◆ INSTRUCTIONS TO FOLLOW
Please copy out each line of text in the rows below word for word, leaving the pictures out of your answer.

◆ DATASET CONTENT
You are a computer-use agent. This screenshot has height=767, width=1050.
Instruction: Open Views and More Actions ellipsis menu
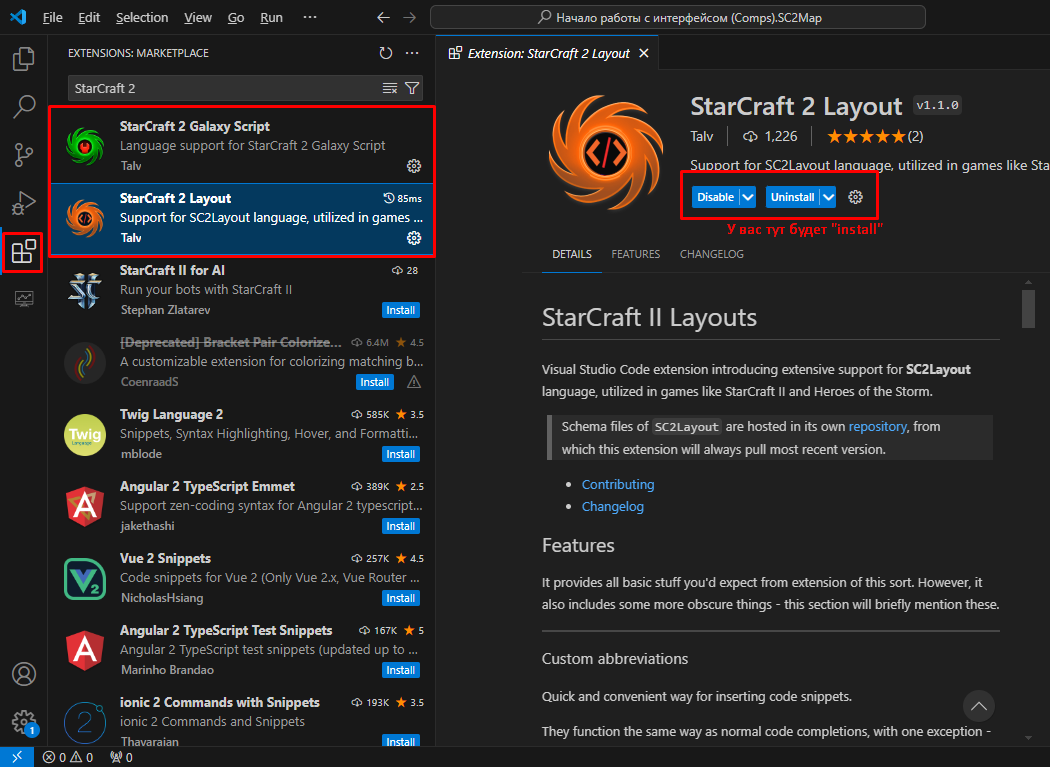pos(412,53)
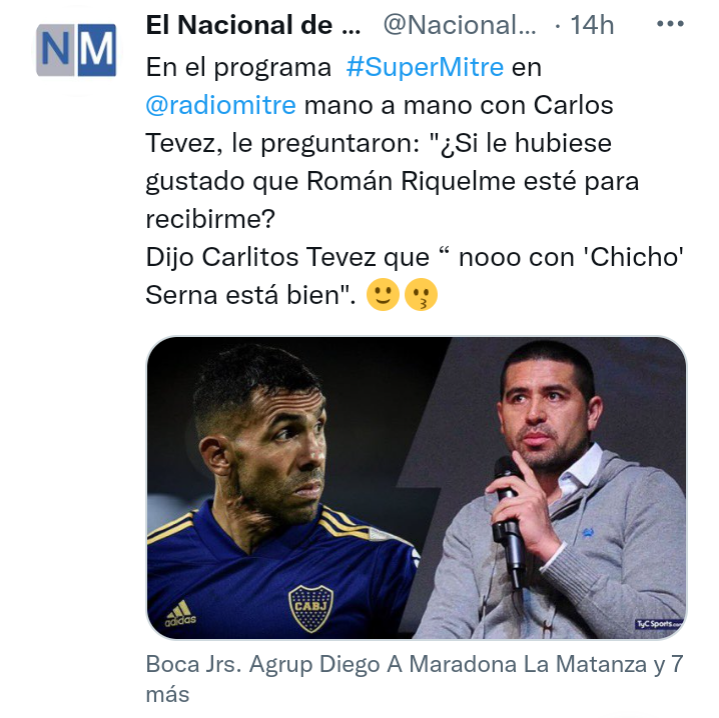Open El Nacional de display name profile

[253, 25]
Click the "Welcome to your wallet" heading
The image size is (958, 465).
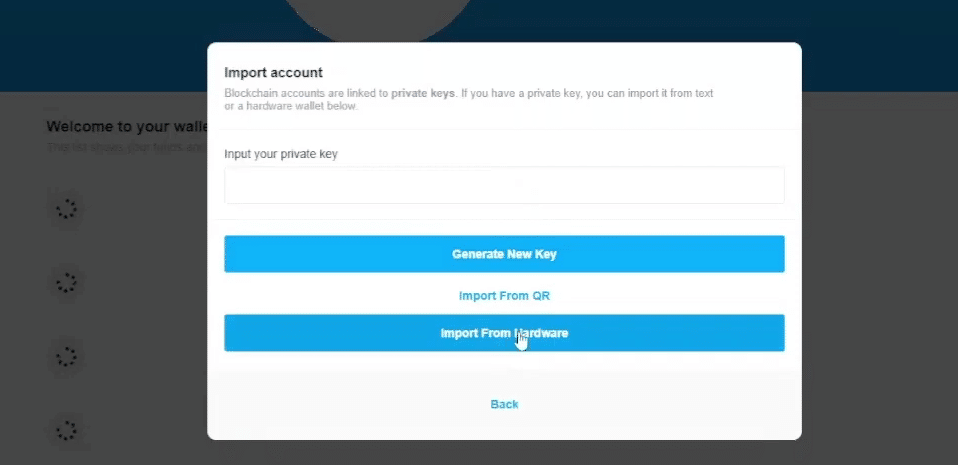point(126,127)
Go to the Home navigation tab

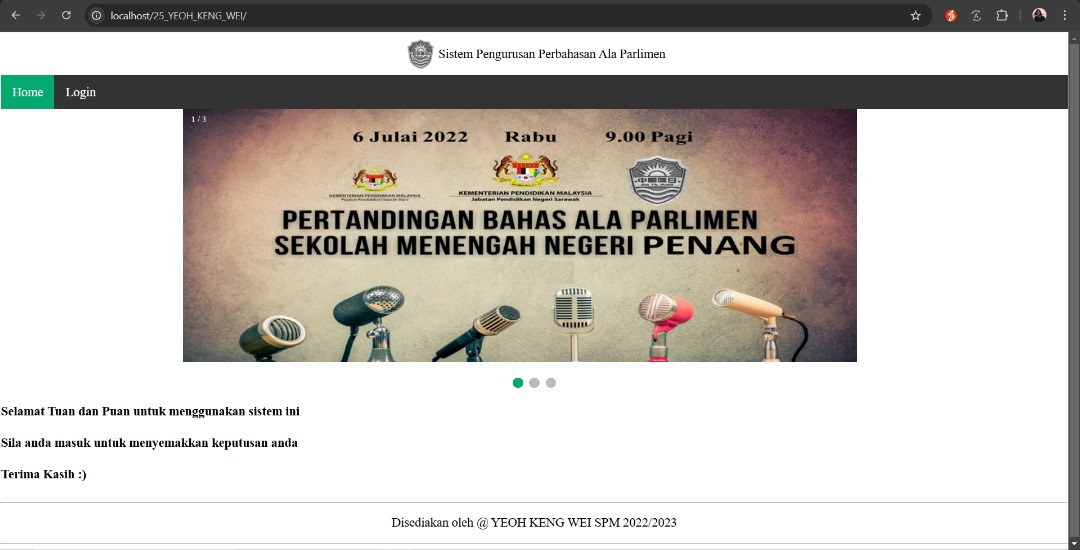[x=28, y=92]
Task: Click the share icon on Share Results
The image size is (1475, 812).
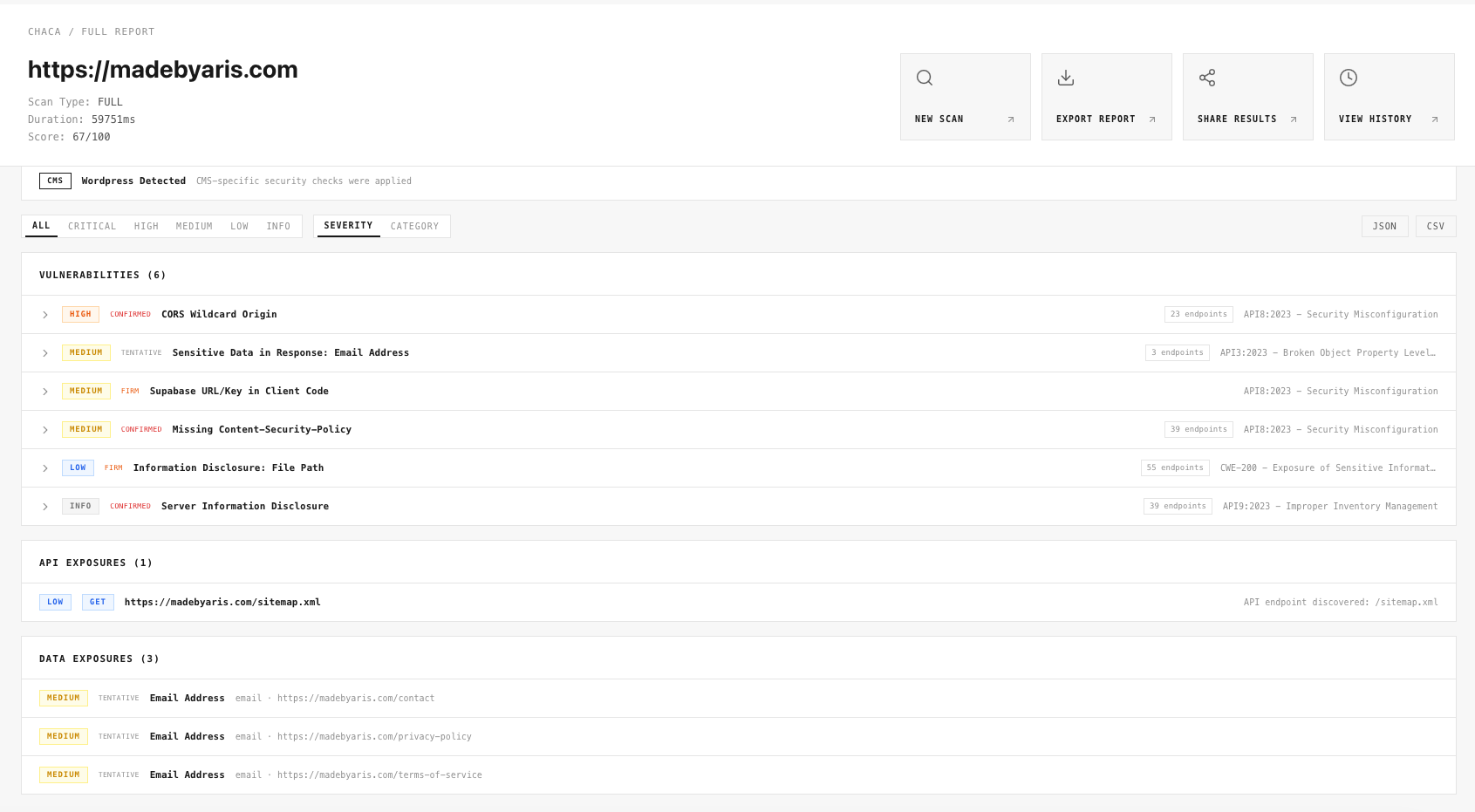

◆ ANSWER TO THE TASK
You are a computer-use agent. This screenshot has height=767, width=1050.
Instruction: Open Views and More Actions ellipsis menu
pos(412,53)
Open El Nacional de display name profile

[253, 25]
Click the "Welcome to your wallet" heading
The image size is (958, 465).
point(126,127)
Go to the Home navigation tab

[x=28, y=92]
Task: Click the share icon on Share Results
The image size is (1475, 812).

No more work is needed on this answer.